1. Consider Domains with Availability Factors: [Domain-1: 1/7, Domain-2: 2/7, Domain-3: 3/7, Domain-4: 4/5

2. Given CPUs: 2 [ CPU #1, CPU #2]

3. Remove CPUs # 1 and # 3 from Pool-0 using xl cpupool-cpu-remove commands

4. Add these CPUs to newly created aaf_pool that runs the scheduler "aaf".

5. Navigate to directory /etc/xen for the creation of domains.

6. Perform xl create domuX.cfg pool=\"aaf_pool\" where X = {6,7,8,9}

7. Navigate to directory /home/rtlabuser/rrp_multi_core/

8. Open rrp_sched_entry_mc.c and comment the line "#define RRP_SCHED_SET_ENABLE"

9. Now run the shell script "uuid_multi_core.sh" residing in the same directory as rrp_sched_entry_mc.c

10. Note: Running this shell script will not place any of the domains into blocked state (---b---)

11. On the first run of this shell script, we get the assignment of domain to a CPU as shown below.

12. As can be seen from CPU ID - Partition ID assignment, the domains were provided with input availability factors of 1/7, 2/7, 3/7 and 4/5. We know that the Domain having an availability factor of 4/5 occupies the whole CPU (CPU #1 in this case) and other 3 domains are assigned to CPU #3. The domains are still not in blocked state at this point in time since the schedule_set hypercall was commented out as mentioned above in point 8 (as shown below).

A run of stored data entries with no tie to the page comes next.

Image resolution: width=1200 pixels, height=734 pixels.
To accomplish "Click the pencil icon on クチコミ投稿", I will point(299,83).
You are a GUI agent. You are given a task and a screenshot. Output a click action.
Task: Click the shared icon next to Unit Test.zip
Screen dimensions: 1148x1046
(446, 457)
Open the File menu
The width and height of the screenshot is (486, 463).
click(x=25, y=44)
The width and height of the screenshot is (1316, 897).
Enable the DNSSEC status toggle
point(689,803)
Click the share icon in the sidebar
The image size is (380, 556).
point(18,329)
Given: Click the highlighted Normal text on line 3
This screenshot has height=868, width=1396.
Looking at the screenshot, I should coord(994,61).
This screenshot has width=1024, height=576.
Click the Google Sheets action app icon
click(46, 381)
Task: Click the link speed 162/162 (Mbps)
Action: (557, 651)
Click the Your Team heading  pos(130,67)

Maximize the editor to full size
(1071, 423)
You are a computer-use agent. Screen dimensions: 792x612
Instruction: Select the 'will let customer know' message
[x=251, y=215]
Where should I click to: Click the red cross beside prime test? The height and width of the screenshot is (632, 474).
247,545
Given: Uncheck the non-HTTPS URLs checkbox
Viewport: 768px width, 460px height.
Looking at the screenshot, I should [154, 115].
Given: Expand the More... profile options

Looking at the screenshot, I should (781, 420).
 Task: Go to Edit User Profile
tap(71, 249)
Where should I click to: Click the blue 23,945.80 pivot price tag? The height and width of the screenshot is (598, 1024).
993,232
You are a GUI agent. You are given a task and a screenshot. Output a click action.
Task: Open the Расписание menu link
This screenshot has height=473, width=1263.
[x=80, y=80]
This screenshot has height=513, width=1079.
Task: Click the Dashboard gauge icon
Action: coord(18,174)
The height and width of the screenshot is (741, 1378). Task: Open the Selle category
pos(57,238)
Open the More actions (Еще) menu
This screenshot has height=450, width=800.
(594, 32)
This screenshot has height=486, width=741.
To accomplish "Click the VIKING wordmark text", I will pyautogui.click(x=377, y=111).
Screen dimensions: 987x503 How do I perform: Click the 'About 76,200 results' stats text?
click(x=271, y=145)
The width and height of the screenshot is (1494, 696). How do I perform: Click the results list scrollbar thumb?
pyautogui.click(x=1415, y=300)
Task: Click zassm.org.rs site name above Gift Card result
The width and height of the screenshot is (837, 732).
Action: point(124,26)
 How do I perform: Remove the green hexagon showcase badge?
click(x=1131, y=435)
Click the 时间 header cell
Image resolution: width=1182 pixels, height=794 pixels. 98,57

13. Now remove the domains and the cpus from aaf_pool.

14. Add CPU #1 to the aaf_pool now and proceed with the addition of domain that has a hard-affinity for CPU #1 (can be seen in /etc/xen/domuX.cfg)

15. Now repeat the same procedure for CPU #3 as well. Doing so will make sure there is a runnable VCPU for every valid schedule entry.

16. We can finally see the domains in a blocked state. Once all the domains are set into blocked state, we are good for Guest OS installations. Also, setting all the domains into blocked state is a very important indicator for the correctness of the multi-core RRP-Xen.